Do you have a subsidiary? Beware of indirect shareholding costs
Taxpayers have two options in treating the indirect costs of holding a share in a subsidiary: either to prove their actual amount, or to apply a legal simplification and exclude an amount equal to 5% of dividends received as a non-deductible expense. In a recent judgement, the Regional Court in Brno emphasised the taxpayers’ duty to actually prove the shareholding costs in the lower amount, and noted that all indirect costs have to be included in the calculation. The court also rejected the idea that the remuneration paid to a statutory body member for one day of their work could be the sole cost of a shareholding.
In the case in question (29 Af 53/2016), a company argued that the indirect costs of their shareholding were limited solely to payroll expenses of their statutory body for one day of work per year. Other expenses were purportedly negligible and not included in the calculation due to immateriality. The tax administrator did not accept this, and excluded 5% of the received dividend (the lump-sum amount of indirect shareholding costs stipulated by law) from deductible expenses, stating that the company failed to prove the actual amount of the incurred indirect costs. The regional court confirmed the tax administrator’s opinion. As far as we know, a cassation complaint has not been filed, the case will therefore not be dealt with by the Supreme Administrative Court.
The regional court emphasised the natural course of affairs when a parent company as such exercises certain management functions for a subsidiary, i.e. advises it about its activities or decisions. Indirect costs have the character of administrative overhead connected with holding a share in a subsidiary, but also with other activities of the parent company. According to the regional court, indirect overhead costs include for instance a portion of costs associated with operating an accounting office, the director’s office, exercising the function of director or economist, telecommunications costs, and the costs of gathering and assessing information about the subsidiary’s performance and financial position. The judgement also provides a guideline to identify the direct costs of shareholding that are non-deductible as well. In the court’s opinion, apart from costs incurred directly in connection with holding a general meeting of a subsidiary, these also include costs of advisory and support provided to the subsidiary, unless these are rebilled to the subsidiary separately.

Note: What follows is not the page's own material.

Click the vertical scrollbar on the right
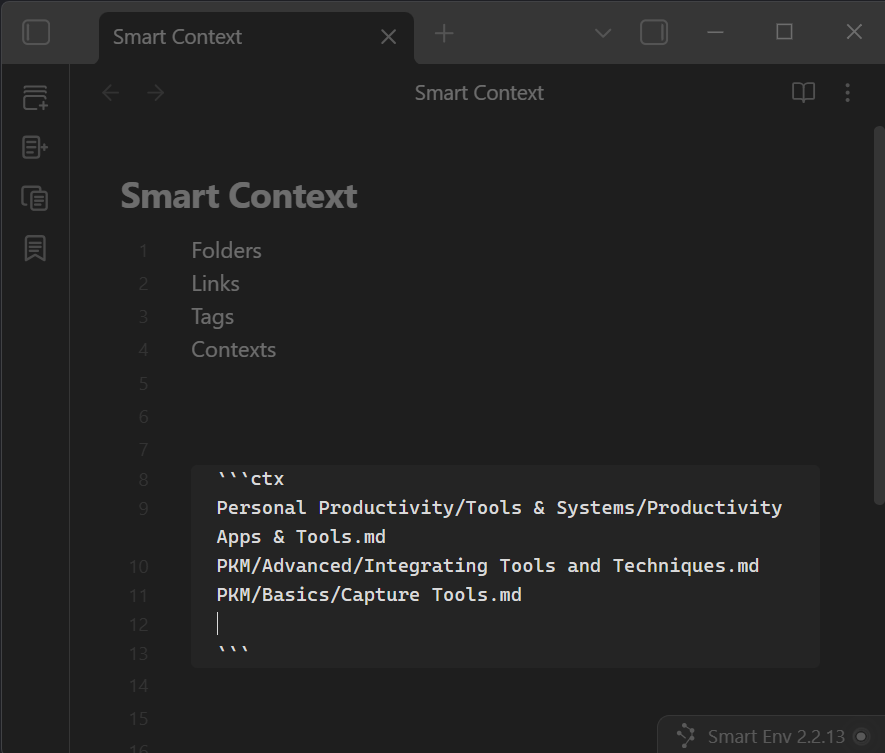 click(x=879, y=300)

Costs connected with holding a share in a subsidiary are by their nature hard to quantify. The Income Tax Act therefore offers the option not to prove the actually incurred indirect costs, and instead apply the legal fiction that they equal 5% of the received dividend. Should this simplifying approach be too much of a tax burden for some parent companies, it is possible to prove the actual amount of indirect costs. In this case, however, the burden of proof is on the parent company. If it fails to sufficiently prove the actual indirect costs, the legal fiction shall apply. The judgement of the Regional Court in Brno thus reminds us that proper attention must be paid to calculating and supporting the indirect costs of holding a share in a subsidiary.